[Opening SOURCE INFORMATION section]
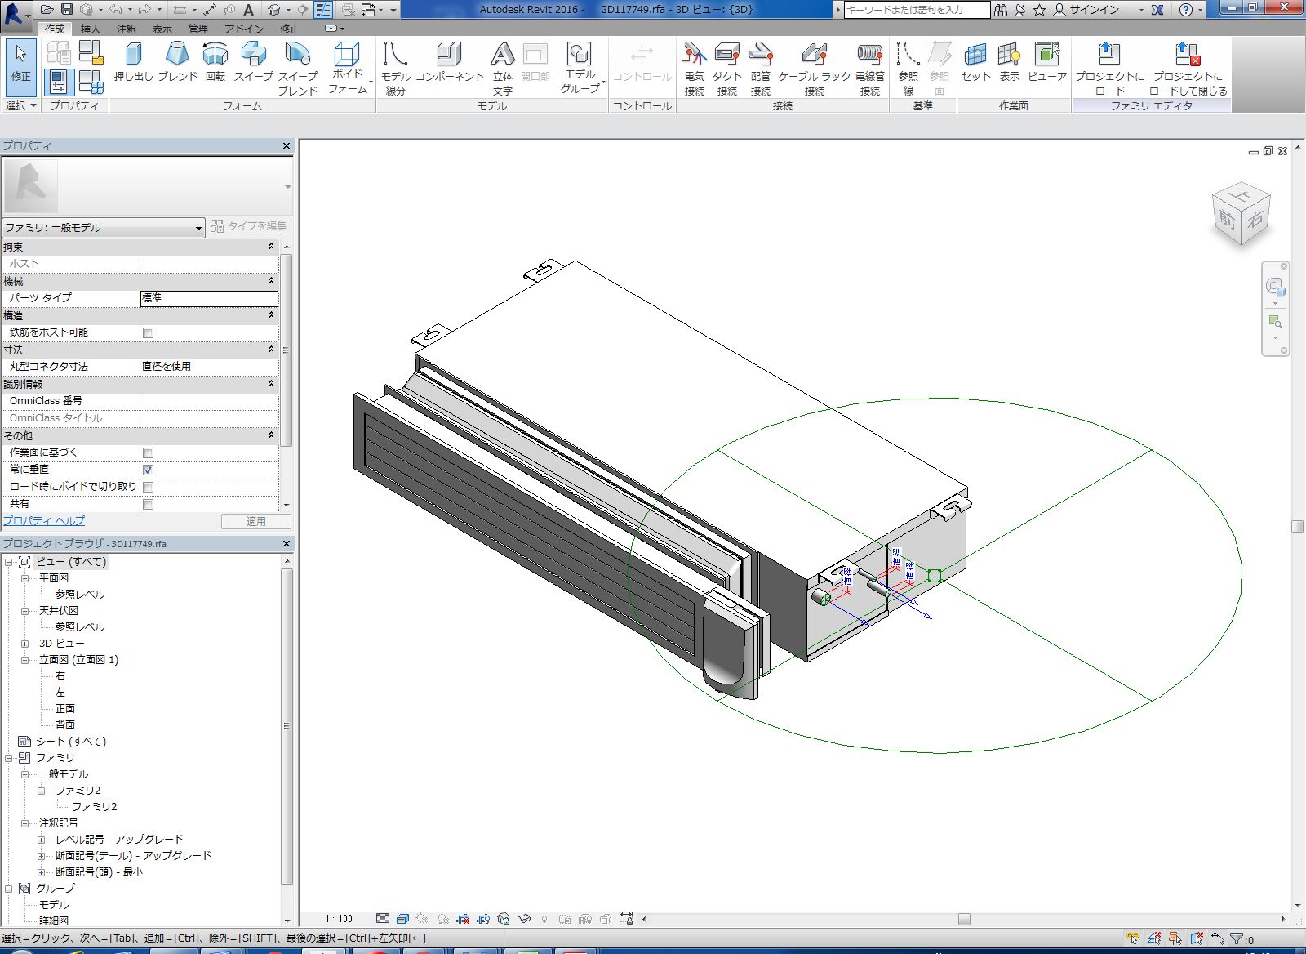
Task: Click the ブレンド (Blend) form tool
Action: [177, 62]

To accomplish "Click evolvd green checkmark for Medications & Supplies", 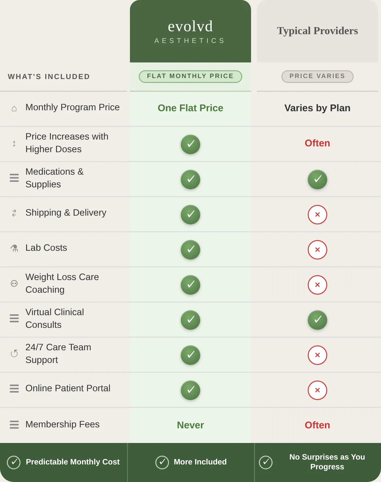I will (191, 180).
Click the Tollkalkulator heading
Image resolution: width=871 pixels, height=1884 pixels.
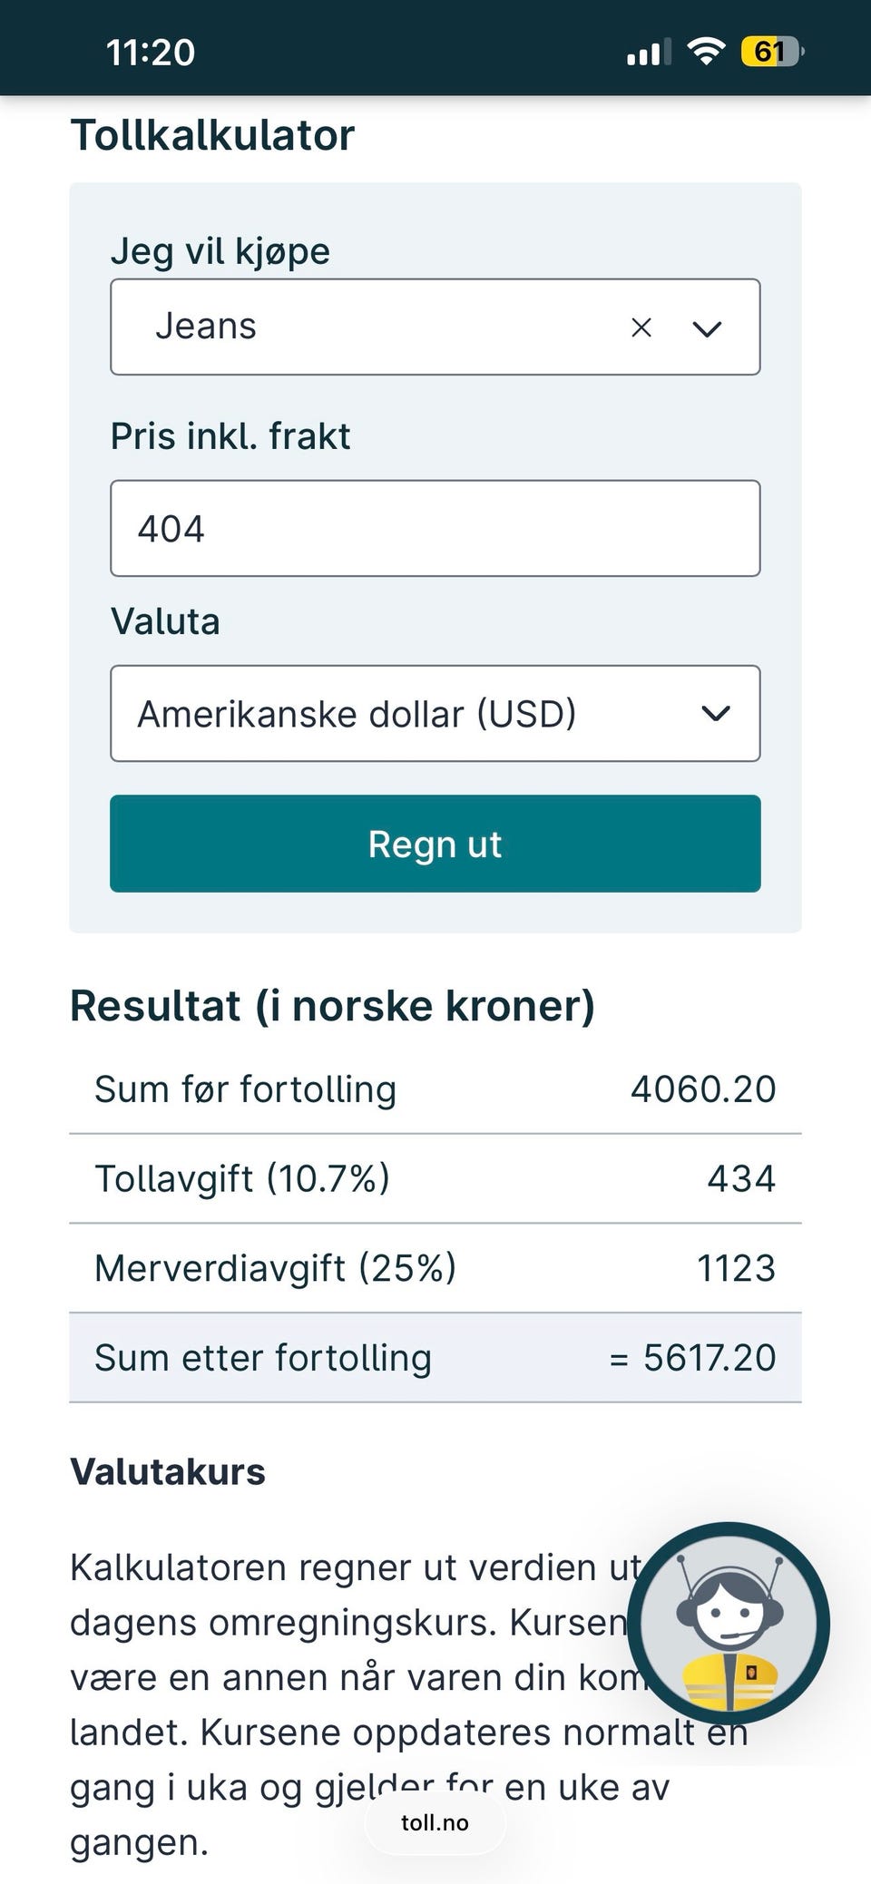(212, 136)
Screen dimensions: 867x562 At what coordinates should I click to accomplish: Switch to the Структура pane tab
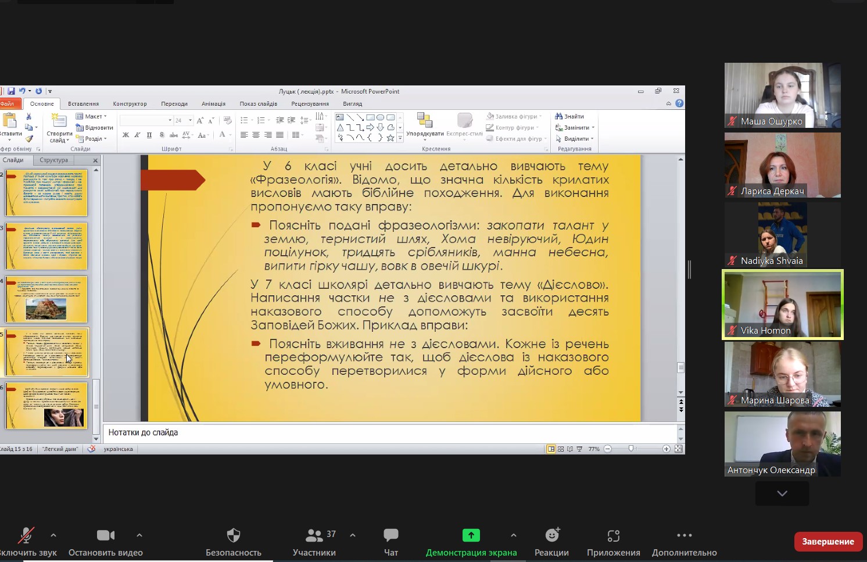[54, 160]
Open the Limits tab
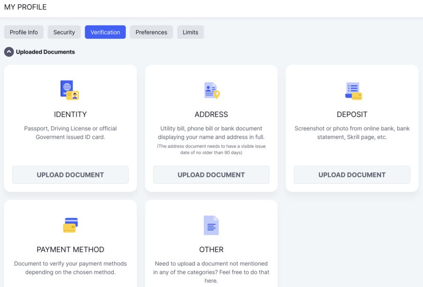Screen dimensions: 423x287 tap(190, 32)
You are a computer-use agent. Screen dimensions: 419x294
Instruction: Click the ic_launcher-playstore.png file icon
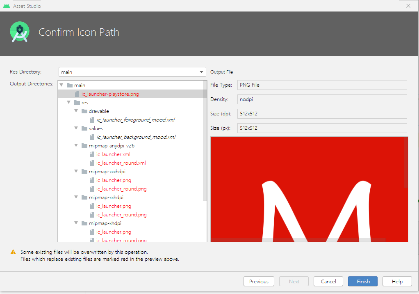(77, 94)
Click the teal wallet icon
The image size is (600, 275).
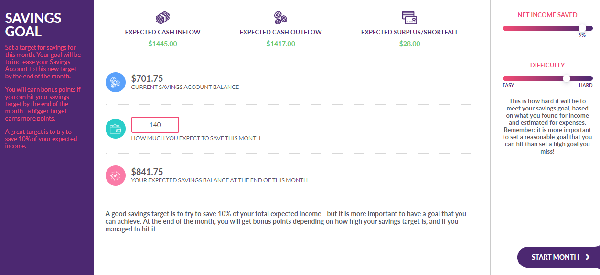click(x=116, y=129)
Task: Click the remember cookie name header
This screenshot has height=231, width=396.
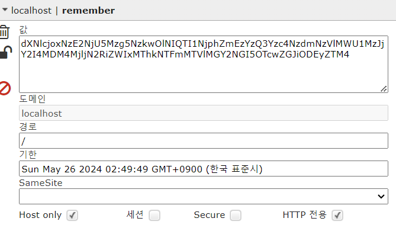Action: pos(88,11)
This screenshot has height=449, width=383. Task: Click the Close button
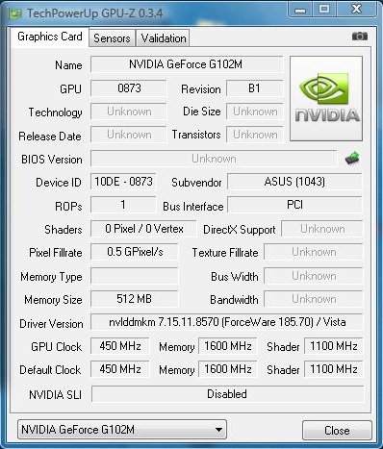tap(337, 431)
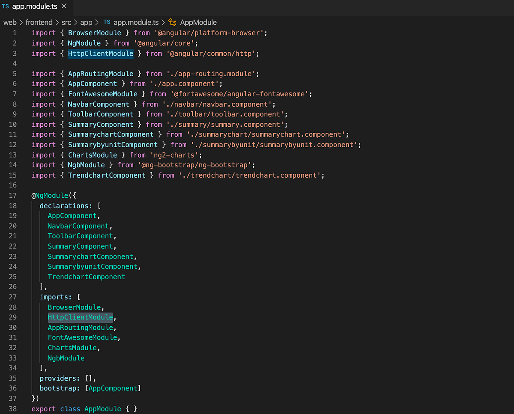Open the 'src' breadcrumb dropdown
This screenshot has height=414, width=514.
tap(67, 22)
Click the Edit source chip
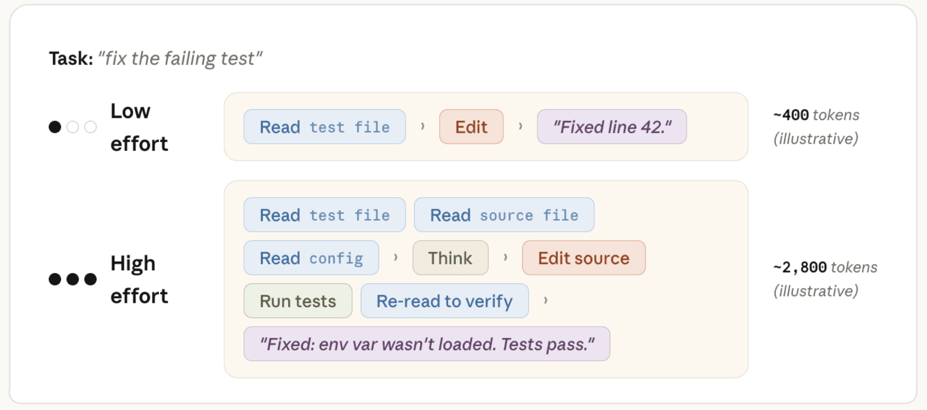Screen dimensions: 927x410 pyautogui.click(x=584, y=258)
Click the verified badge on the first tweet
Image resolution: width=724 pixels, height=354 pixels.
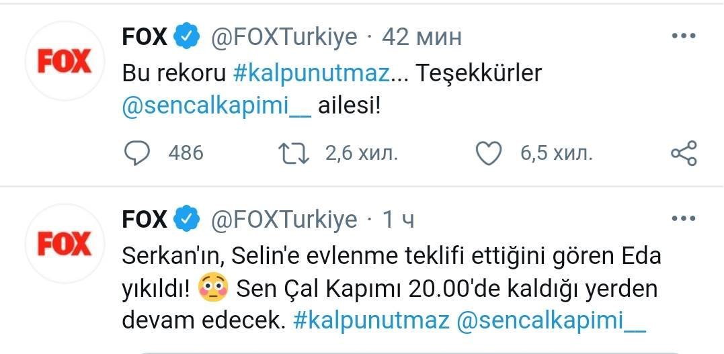[x=186, y=38]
[Closing SOURCE INFORMATION section]
_WHAT TO WORK ON_
What you return should be the exact lines from the one containing "The image size is (600, 275)." through the end of the listing above, both included, minus any pictures.

_TASK RESULT_
The image size is (600, 275).
click(x=116, y=129)
Task: Click the remember cookie name header
This screenshot has height=231, width=396.
Action: pos(88,11)
This screenshot has height=449, width=383. Task: Click the Close button
tap(337, 431)
Open the 'src' breadcrumb dropdown
This screenshot has height=414, width=514.
tap(67, 22)
Click the Edit source chip
Screen dimensions: 927x410 pyautogui.click(x=584, y=258)
Click the verified badge on the first tweet
Image resolution: width=724 pixels, height=354 pixels.
[x=186, y=38]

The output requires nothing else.